Friday, February 6, 2009

bayonettes part 2 preparing to solder

Here we take the components above, and make the open part perfectly flat. I use a file...others might use a stone or a rotating flat sanding belt. Sandpaper on the workbench, if its a really flat workbench, might work as well.

Also you need to rough sand the mating surface of the flat joining plate. I rough sand in order to give it a "tooth". Not sure if that is really required, but ever since I started doing that, I have had a lot fewer failures. This was a really coarse (60 grit) sandpaper, and you can really see the roughness in the picture above, especially compared to the untouched piece above. The real reason is to take off the oxide coating which covers all metal which has been exposed to the air, and if more than a few days were to go by before I could solder the pieces, I would need to do the sanding again. Don't get any fingerprints on the sanded part from this point forward, fingerprints will prevent the solder from adhering and forming the cupric-argent alloy with makes the joint stronger than just the solder alone.

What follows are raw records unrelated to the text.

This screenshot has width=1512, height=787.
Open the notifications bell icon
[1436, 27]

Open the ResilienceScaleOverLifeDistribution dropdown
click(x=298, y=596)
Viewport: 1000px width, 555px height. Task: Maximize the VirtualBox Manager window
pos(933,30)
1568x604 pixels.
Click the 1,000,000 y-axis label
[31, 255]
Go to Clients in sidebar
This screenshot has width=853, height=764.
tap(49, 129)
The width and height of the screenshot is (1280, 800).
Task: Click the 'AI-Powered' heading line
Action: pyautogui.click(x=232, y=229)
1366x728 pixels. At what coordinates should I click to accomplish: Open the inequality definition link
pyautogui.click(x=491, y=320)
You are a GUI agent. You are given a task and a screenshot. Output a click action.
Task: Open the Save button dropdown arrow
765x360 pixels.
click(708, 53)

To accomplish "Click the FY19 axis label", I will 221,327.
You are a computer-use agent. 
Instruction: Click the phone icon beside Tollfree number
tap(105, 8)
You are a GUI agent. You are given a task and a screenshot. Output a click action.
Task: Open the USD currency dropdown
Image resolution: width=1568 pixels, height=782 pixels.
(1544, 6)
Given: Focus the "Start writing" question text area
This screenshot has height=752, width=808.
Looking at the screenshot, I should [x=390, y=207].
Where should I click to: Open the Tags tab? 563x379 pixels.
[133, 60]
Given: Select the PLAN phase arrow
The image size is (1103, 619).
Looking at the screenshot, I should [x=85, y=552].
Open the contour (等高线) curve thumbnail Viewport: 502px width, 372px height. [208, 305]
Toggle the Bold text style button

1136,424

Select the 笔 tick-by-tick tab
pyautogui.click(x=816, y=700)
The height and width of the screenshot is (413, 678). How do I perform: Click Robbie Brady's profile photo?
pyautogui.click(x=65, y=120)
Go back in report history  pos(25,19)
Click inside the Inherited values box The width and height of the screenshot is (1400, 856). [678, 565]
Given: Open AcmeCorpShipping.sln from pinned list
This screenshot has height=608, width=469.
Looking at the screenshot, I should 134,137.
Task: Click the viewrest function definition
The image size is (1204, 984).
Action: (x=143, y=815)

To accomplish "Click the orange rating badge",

Above, I have placed the workpieces onto a steel soldering surface. You never heat the workpiece directly, you only heat the soldering surface. Pretty simple, a chunk of steel. I use steel because the solder won't stick to it. Because the torch is under the workpiece, you need to be careful of any drips of solder or flux. I had a tiny drop of molten silver hit the centre of my thumbnail yeasterday. Burnt a divot in the thumbnail, and stung like a bee sting! The lessons I learn the hard way!
I have smeared the sanded surfaces with soldering flux. This is a resin based flux....the resin carries some interesting chemicals which when heated, form a powerful acid. This acid will strip off any oxide which might interfear with the joining of the workpiece sections.
For solder, I am using pure silver, mostly because I will be able to electroplate over the silver later on, and most lead solders are a royal pain to plate over. Silver is more expensive, and heats at a much higher temperature than lead, but it is pretty nice to work with.
The solder actually forms an alloy with the copper in the brass, it doesn't just glue the pieces together. Therefore you need to "tin" it first, then clamp it very tightly so that there is a very thin layer of cupric-argent alloy. Any extra sqeeze out will be pure silver of course, and we use that to fill in gaps and holes as required.

This is the solder paste. It is important you use a solder paste which is compatable with silver....they all look and smell alike of course, the resin is just a binder for the zinc oxides which will actually form the acid. Since zinc oxide is really poisonous when it is in smoke form (but harmless otherwise) a good ventilation system is essential. I always get massive headaches whenever this stuff is smoking off.....and the mask only seems to help a bit. A fume hood would be a good idea I suppose.... Normally, I just ventilate the area really well, and stand back.